▸ **Exercise description**
Print every line of the material exactly.

▸ **Extracted material**
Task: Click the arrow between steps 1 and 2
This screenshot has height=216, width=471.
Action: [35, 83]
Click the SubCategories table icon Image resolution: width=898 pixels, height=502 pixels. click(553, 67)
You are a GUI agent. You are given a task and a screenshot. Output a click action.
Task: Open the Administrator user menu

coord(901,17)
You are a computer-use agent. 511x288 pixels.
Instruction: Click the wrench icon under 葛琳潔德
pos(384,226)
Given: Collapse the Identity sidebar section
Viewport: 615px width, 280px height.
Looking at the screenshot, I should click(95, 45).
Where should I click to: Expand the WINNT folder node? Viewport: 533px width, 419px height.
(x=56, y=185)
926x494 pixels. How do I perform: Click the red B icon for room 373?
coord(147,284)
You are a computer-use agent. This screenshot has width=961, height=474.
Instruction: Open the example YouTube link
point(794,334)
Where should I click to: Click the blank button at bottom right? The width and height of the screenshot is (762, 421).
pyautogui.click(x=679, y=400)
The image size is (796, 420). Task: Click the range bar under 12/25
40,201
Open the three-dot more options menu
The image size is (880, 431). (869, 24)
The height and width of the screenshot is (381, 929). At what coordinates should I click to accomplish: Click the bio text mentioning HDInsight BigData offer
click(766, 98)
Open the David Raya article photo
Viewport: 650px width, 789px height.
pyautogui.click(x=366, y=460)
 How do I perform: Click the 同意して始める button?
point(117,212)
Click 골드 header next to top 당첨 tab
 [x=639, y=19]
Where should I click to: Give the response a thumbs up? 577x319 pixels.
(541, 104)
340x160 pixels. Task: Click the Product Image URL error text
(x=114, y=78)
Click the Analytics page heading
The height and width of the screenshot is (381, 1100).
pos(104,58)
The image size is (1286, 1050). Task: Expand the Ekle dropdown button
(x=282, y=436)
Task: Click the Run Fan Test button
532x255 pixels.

▸ **Result for this task**
Task: Click the arrow between steps 1 and 2
This screenshot has height=216, width=471.
Action: [35, 83]
Click the SubCategories table icon Image resolution: width=898 pixels, height=502 pixels. click(553, 67)
You are a GUI agent. You are given a task and a screenshot. Output a click action.
Task: Open the Administrator user menu

coord(901,17)
You are a computer-use agent. 511x288 pixels.
Instruction: Click the wrench icon under 葛琳潔德
pos(384,226)
Given: Collapse the Identity sidebar section
Viewport: 615px width, 280px height.
Looking at the screenshot, I should click(95, 45).
Where should I click to: Expand the WINNT folder node? Viewport: 533px width, 419px height.
(x=56, y=185)
926x494 pixels. How do I perform: Click the red B icon for room 373?
coord(147,284)
You are a computer-use agent. This screenshot has width=961, height=474.
Instruction: Open the example YouTube link
point(794,334)
Where should I click to: Click the blank button at bottom right? The width and height of the screenshot is (762, 421).
pyautogui.click(x=679, y=400)
The image size is (796, 420). Task: Click the range bar under 12/25
40,201
Open the three-dot more options menu
The image size is (880, 431). (869, 24)
The height and width of the screenshot is (381, 929). At what coordinates should I click to accomplish: Click the bio text mentioning HDInsight BigData offer
click(766, 98)
Open the David Raya article photo
Viewport: 650px width, 789px height.
pyautogui.click(x=366, y=460)
 How do I perform: Click the 同意して始める button?
point(117,212)
Click 골드 header next to top 당첨 tab
 [x=639, y=19]
Where should I click to: Give the response a thumbs up? 577x319 pixels.
(541, 104)
340x160 pixels. Task: Click the Product Image URL error text
(x=114, y=78)
Click the Analytics page heading
The height and width of the screenshot is (381, 1100).
pos(104,58)
The image size is (1286, 1050). Task: Expand the Ekle dropdown button
(x=282, y=436)
Task: Click the Run Fan Test button
532x255 pixels.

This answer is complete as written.